Install OctopMap server for map generation capabilities:

- sudo apt install ros-$ROS_DISTRO-octomap*

Try a simple example with pre-recorded VIO pose and a blue bucket detector:

Create a ros workspace and clone the following packages:

  • Download the rosbag:
    wget -P ~/Downloads/ https://www.dropbox.com/s/jnywuvcn2m9ubu2/entire_lab_3_rounds.bag
  • Create a workspace, clone the repo and compile:
    mkdir -p workspace/ros/semantic_slam_ws/src/ && cd workspace/ros/semantic_slam_ws/src/    
    git clone https://github.com/hridaybavle/semantic_slam && git clone https://bitbucket.org/hridaybavle/bucket_detector.git   
    cd .. && catkin build --cmake-args -DCMAKE_BUILD_TYPE=Release
  • Launch and visualize
    source devel/setup.bash
    roslaunch semantic_SLAM ps_slam_with_snap_pose_bucket_det_lab_data_with_octomap.launch bagfile:=${HOME}/Downloads/entire_lab_3_rounds.bag show_rviz:=true  

test

Using Docker Image

If the code is giving problems with you local machine, you can try the docker image created with the repo and the required settings.

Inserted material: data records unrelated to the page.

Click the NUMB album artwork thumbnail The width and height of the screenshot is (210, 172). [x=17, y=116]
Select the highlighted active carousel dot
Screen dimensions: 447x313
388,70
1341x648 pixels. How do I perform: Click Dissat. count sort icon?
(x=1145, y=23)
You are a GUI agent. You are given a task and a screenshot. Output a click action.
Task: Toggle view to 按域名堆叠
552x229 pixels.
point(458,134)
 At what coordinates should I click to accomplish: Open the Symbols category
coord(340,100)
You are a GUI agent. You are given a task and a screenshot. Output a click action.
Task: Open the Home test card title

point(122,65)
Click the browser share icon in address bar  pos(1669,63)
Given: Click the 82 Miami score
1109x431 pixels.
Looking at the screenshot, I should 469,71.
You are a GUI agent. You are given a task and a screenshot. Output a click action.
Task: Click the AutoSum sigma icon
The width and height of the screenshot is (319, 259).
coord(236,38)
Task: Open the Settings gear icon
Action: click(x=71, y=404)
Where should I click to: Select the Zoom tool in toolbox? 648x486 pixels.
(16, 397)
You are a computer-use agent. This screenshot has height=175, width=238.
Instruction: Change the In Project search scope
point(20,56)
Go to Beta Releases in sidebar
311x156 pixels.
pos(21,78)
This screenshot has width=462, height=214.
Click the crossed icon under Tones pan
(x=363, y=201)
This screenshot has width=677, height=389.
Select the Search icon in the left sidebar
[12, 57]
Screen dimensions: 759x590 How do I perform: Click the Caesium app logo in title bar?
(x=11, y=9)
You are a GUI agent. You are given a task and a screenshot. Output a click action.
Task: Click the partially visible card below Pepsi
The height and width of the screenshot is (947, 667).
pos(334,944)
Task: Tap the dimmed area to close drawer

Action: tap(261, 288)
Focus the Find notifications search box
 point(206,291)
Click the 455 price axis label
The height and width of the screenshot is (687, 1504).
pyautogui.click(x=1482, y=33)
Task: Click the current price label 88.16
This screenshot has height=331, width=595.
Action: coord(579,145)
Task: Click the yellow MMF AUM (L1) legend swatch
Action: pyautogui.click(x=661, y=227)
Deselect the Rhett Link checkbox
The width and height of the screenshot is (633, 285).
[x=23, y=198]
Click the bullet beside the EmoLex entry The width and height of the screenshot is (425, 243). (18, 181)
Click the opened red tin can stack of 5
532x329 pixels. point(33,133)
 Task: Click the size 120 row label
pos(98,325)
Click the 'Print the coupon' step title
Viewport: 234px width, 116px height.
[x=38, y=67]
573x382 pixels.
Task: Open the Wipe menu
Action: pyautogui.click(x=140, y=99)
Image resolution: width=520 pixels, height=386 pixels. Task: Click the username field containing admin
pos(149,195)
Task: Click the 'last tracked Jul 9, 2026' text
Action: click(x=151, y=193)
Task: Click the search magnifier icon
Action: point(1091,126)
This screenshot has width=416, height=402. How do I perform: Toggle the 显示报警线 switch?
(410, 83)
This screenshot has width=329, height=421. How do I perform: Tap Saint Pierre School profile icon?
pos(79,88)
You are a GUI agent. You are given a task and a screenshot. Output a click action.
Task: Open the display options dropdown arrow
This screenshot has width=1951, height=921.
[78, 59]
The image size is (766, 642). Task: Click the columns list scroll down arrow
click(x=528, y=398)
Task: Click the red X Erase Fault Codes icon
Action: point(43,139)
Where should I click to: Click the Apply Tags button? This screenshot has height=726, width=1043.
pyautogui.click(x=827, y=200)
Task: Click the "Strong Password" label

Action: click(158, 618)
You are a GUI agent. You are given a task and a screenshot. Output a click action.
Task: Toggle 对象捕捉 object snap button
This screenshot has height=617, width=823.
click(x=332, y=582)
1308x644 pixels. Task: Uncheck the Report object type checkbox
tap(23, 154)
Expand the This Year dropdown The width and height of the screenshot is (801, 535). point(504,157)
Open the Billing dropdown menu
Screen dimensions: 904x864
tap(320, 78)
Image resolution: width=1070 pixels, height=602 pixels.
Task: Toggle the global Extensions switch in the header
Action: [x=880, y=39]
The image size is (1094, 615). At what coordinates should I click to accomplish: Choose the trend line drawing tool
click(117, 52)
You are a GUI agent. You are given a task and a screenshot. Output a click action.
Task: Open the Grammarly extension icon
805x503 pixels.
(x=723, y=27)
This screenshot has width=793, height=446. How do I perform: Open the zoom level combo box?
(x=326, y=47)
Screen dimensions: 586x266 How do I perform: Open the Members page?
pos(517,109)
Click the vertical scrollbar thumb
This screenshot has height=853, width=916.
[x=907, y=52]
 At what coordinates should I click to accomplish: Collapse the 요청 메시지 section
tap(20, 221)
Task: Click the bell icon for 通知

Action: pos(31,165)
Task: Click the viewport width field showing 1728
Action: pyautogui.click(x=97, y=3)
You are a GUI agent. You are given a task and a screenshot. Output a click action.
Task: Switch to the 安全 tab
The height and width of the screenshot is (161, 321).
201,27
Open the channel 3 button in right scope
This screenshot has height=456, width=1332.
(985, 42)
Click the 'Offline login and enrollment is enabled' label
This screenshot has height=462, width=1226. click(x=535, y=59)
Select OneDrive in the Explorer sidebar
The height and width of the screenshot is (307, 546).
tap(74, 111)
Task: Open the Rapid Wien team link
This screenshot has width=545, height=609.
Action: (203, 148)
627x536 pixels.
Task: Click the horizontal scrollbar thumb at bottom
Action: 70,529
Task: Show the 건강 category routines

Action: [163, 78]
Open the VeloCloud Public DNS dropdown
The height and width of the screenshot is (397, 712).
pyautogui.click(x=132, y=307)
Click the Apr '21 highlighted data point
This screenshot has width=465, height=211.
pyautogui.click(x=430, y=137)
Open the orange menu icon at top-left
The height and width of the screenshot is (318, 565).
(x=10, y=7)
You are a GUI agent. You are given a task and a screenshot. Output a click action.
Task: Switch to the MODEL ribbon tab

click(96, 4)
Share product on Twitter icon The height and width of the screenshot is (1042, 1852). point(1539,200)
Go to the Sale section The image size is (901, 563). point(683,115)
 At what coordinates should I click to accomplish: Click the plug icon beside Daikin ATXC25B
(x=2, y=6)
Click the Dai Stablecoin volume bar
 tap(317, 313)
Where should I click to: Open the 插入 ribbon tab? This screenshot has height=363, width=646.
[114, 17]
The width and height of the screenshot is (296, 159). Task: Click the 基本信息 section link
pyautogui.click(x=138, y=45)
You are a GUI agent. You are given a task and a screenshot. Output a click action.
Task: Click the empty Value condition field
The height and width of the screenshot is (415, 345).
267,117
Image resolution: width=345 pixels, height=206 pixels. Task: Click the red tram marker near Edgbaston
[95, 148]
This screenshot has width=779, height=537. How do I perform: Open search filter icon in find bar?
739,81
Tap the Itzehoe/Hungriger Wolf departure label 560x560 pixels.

Download Docker from: Docker

Follow the commands to run the algorithm with the docker

  docker pull hridaybavle/semantic_slam:v1 	
  docker run --rm -it --net="host" -p 11311:11311 hridaybavle/semantic_slam:v1 bash
  cd ~/workspace/ros/semantic_slam_ws/
  source devel/setup.bash
  roslaunch semantic_SLAM ps_slam_with_snap_pose_bucket_det_lab_data_with_octomap.launch bagfile:=${HOME}/Downloads/entire_lab_3_rounds.bag show_rviz:=false  

Open a new terminal and rviz in local machine

  cd ~/Downloads/ && wget https://raw.githubusercontent.com/hridaybavle/semantic_slam/master/rviz/graph_semantic_slam.rviz
  rviz -d graph_semantic_slam.rviz	

Subsribed Topics

Published Topics

The configurations of the algorithms can be found inside the cfg folder in order to be changed accordingly.

Published TFs

  • map to odom transform: The transform published between the map frame and the odom frame after the corrections from the semantic SLAM.

  • base_link to odom transform: The transform published between the base_link (on the robot) frame and the odom frame as estimated by the VO/VIO algorithm.